The problem addresses is that the program is simply financially unsustainable—insurance companies have higher costs because of the system, and the government has only one way to halt the rise in costs: caps. Caps, really, are a solution only in an imaginary world. They do not stop the cost to the companies from going up; they simply mandate the companies can’t charge an adequate amount to sustain them. That means that companies won’t remain solvent.
Rago reports:
Mr. [Robert] Dynan [a career insurance commissioner] added that “The current course . . . has the potential for catastrophic consequences including irreversible damage to our non-profit health care system” and that “there most likely will be a train wreck (or perhaps several train wrecks).”
Sure enough, the five major state insurers have so far collectively lost $116 million due to the rate cap. Three of them are now under administrative oversight because of concerns about their financial viability. Perhaps [Governor Deval] Patrick felt he could be so reckless because health-care demagoguery is the strategy for his fall re-election bid against a former insurance CEO.
Like the national plan, the Massachusetts plan was sold to the public (to the extent it was sold to the public at all) in a misleading way. Rago:
An entitlement sold as a way to reduce costs was bound to fundamentally change the system. The larger question—for Massachusetts, and now for the nation—is whether that was really the plan all along.
“If you’re going to do health-care cost containment, it has to be stealth,” said Jon Kingsdale, speaking at a conference sponsored by the New Republic magazine last October. “It has to be unsuspected by any of the key players to actually have an effect.” Mr. Kingsdale is the former director of the Massachusetts “connector,” the beta version of ObamaCare’s insurance “exchanges,” and is now widely expected to serve as an ObamaCare regulator.

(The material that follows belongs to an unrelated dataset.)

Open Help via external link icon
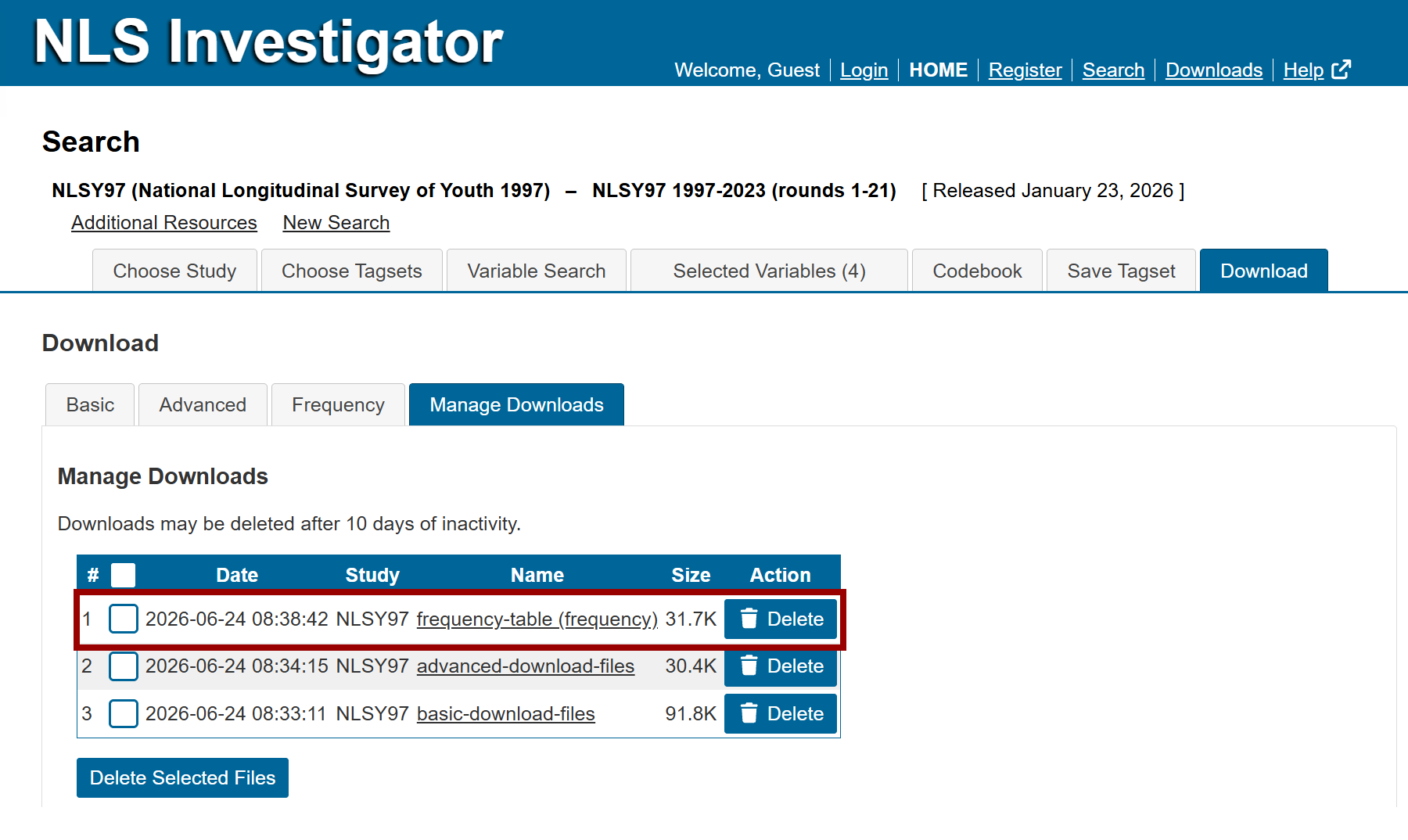 pyautogui.click(x=1341, y=70)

He went on to explain that universal coverage was “fundamentally a political strategy question”—a way of finding a “significant systematic way of pushing back on the health-care system and saying, ‘No, you have to do with less.’ And that’s the challenge, how to do it. It’s like we’re waiting for a chain reaction but there’s no catalyst, there’s nothing to start it.”
In other words, health reform was a classic bait and switch: Sell a virtually unrepealable entitlement on utterly unrealistic premises and then the political class will eventually be forced to control spending.

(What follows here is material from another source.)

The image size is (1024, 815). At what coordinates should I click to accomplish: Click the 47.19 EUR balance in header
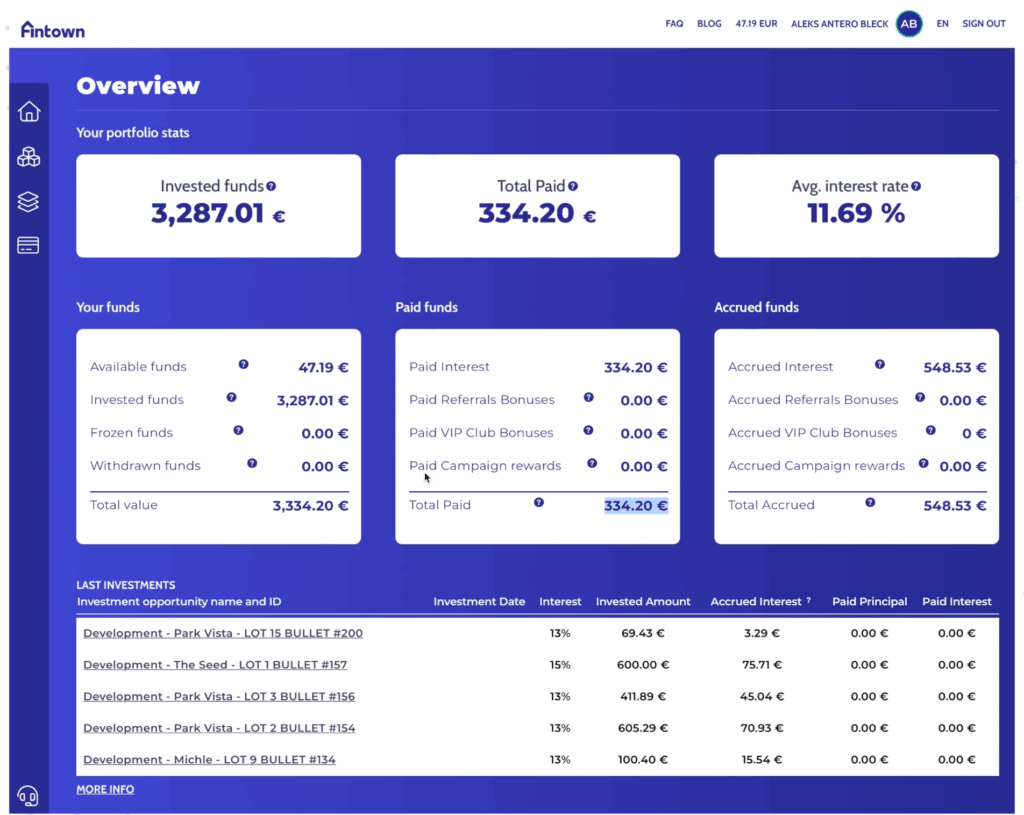756,24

But the political class can’t control spending. All the government mandates or price caps in the world won’t reverse the costs of the Massachusetts plan, and, when a similar system goes into effect nationwide, the problems of Massachusetts will be multiplied fifty-fold. We will have a healthcare system that simply can’t be sustained. Whom does that benefit?
Health insurance companies were vilified during the debate (if you can call ramming an unpopular bill through Congress a debate), but if they go under, we’ll regret it. I guess we’ll just have to mandate that they stay in business?